Alla camera invece, nella conta nelle commissioni che stanno anche qui affannosamente esaminando il milleproroghe, Pd, 5 Stelle e Leu hanno superato lo scoglio dell’emendamento renziano (prima firmataria Lucia Annibali, ieri ignobilmente sotto attacco sui social e raggiunta dalla solidarietà di tutti i partiti): 49 voti a 40. Un margine più ampio di quello di appena due voti con il quale era stato respinto martedì sera un altro emendamento per la sospensione della Bonafede (Magi).

Avrebbe potuto togliere qualche grattacapo al Pd, visto che la responsabilità dell’eventuale approvazione sarebbe ricaduta tutta sui 5 Stelle assenti.

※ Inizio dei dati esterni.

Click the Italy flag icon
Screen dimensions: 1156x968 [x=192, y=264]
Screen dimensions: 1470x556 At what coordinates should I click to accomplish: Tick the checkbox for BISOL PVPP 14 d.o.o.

INTANTO IERI LA CORTE costituzionale ha assestato un primo colpo alla legge cosiddetta «spazzacorrotti». Decidendo con una sentenza interpretativa – che formalmente rigetta i dubbi di costituzionalità, ma sostanzialmente li accoglie dettando ai tribunali come interpretare d’ora in poi la legge – che è illegittima l’applicazione retroattiva delle norme che escludono i condannati per corruzione prima della spazzacorrotti dai benefici carcerari e dalle misure alternative. Ha un bel dire il ministro Bonafede che la decisione non lo riguarda e non macchia la legge che lui considera il suo fiore all’occhiello. Perché, spiega avviandosi a un’altra delle sue famose gaffe, «si interviene sull’applicazione dell’interpretazione di una norma… voglio chiarire che non c’era una norma della legge spazzacorrotti che diceva che si doveva applicare retroattivamente, quella era un’interpretazione che facevano i giudici». Ovviamente perché così non fosse avrebbe dovuto esserci nella legge una norma opposta. E cioè la previsione di un regime transitorio che escludesse i condannati per reati commessi prima dell’entrata in vigore della spazzacorrotti dal regime peggiorativo. Ma il Movimento 5 Stelle non volle niente del genere, e anzi lo rivendicò come un successo proprio il giorno in cui al primo condannato celebre per reati contro la pubblica amministrazione, Roberto Formigoni, fu rifiutato l’accesso alle misure alternative al carcere. «È solo il primo, merito della nostra legge», esultò il sottosegretario alla presidenza del Consiglio Buffagni. La stessa presidenza del Consiglio che martedì, tramite l’avvocatura dello stato, ha riconosciuto che l’applicazione retroattiva della legge è incostituzionale.

MA SOPRATTUTTO BONAFEDE dovrebbe essere più prudente nel dare per salva la sua legge, la stessa nel quale volle infilare all’ultimo momento la riforma della prescrizione, perché quello di ieri era solo il primo appuntamento con la Corte costituzionale. Prima della fine del mese sarà davanti ai giudici delle leggi anche il tema più generale della irragionevole equiparazione che ha fatto la spazzacorrotti dei reati contro la pubblica amministrazione con quelli di mafia e terrorismo.